Mohamed Mustapha HABES, Genève (Suisse)

Quelques-uns de nos lecteurs pourraient dire à propos de ce beau titre, à savoir « l’Algérie c’est l’islam », qu’il est plus téméraire que d’habitude de la part d’un écrivain amateur qui veut briller, ou d’un fanatique de son patriotisme que certains connaisseurs de la situation algérienne réclament, et sur lequel ils s’appuient depuis des décennies pour faire vendre leur petite marchandise, dans le désert intellectuel que connaît le pays depuis longtemps,
Pourtant, l’auteur de ce titre « L’Algérie, c’est l’Islam » n’a rien à voir physiquement parlant, ni avec les Algériens, ni avec les Arabes, ni même avec les Berbères qui composent la population algérienne. Il s’agit d’un journaliste et écrivain de l’autre rive de la Méditerranée, un Occidental éclairé, un Suisse converti à l’Islam, Roger Du Pasquier, Sidi Abdelkarim (1917-1999), l’un des amis de notre Cheikh, le savant Mahmoud Bouzouzou, que Dieu lui fasse miséricorde, le premier imam de Suisse, et l’un des élèves de l’imam Abdel Hamid Ibn Badis, que Dieu ait pitié d’eux tous.
Roger Du Pasquier a écrit en collaboration avec William Austin et Vincent Mansour Monteil, Le monde arabe : tradition et renouveau (Edita Lazarus 1977), et est l’auteur de Découverte de l’islam (Seuil 1984), L’islam entre tradition et révolution (Tougui 1987), Le réveil de l’islam (Cerf 1988), ainsi que de nombreux articles.
Il a traduit Le Chemin de la Mecque du juif autrichien converti à l’islam Leopold Weiss plus connu sous le nom de Muhammad Asad (Fayard 1976), Qu’est-ce que le soufisme ? de Martin Lings (Seuil 1977), Caravane tibétaine de Abdul Wahid Radhu (Fayard 1981) et Lumières bouddhiques de Marco Pallis (Fayard 1983).
« L’Algérie c’est l’islam ! » est le titre du troisième chapitre des neuf chapitres composant L’islam entre tradition et révolution.

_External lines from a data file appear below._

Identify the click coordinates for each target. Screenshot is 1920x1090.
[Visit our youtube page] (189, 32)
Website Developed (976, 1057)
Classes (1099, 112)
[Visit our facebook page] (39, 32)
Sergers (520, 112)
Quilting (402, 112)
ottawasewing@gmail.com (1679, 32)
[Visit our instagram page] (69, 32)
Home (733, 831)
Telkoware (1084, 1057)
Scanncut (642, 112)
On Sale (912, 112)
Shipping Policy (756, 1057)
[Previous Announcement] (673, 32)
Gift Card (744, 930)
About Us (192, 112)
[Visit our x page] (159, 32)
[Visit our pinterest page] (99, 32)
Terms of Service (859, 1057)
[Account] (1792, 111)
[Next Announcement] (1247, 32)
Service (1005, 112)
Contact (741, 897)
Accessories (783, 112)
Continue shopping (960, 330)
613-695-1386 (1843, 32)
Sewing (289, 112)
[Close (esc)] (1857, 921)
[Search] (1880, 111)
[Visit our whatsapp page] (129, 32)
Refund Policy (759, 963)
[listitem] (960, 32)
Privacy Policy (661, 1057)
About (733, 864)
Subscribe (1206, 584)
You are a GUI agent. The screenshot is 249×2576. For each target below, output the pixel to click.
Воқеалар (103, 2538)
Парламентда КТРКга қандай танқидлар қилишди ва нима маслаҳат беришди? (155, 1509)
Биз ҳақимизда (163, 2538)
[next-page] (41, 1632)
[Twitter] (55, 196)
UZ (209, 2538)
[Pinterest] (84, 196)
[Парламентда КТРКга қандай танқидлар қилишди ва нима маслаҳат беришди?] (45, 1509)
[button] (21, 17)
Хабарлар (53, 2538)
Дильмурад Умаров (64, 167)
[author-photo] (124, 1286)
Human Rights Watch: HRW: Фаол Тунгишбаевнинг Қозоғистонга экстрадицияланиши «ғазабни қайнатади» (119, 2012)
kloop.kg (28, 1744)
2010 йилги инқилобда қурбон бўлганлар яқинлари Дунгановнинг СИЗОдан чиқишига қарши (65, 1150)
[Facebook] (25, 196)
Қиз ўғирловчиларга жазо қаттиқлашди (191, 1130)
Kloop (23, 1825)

Ce livre de près de 300 pages commence par le noble verset, après « Au nom de Dieu, le Miséricordieux, le Très Miséricordieux. Cette vie d’ici-bas n’est qu’amusement et jeu. La Demeure de l’au-delà est assurément la vraie vie. S’ils savaient ! » (Sourate 29 Al-ankabût, L’araignée, verset 64)
وَمَا هَٰذِهِ الْحَيَاةُ الدُّنْيَا إِلَّا لَهْوٌ وَلَعِبٌ ۚ وَإِنَّ الدَّارَ الْآخِرَةَ لَهِيَ الْحَيَوَانُ ۚ لَوْ كَانُوا يَعْلَمُونَ (64)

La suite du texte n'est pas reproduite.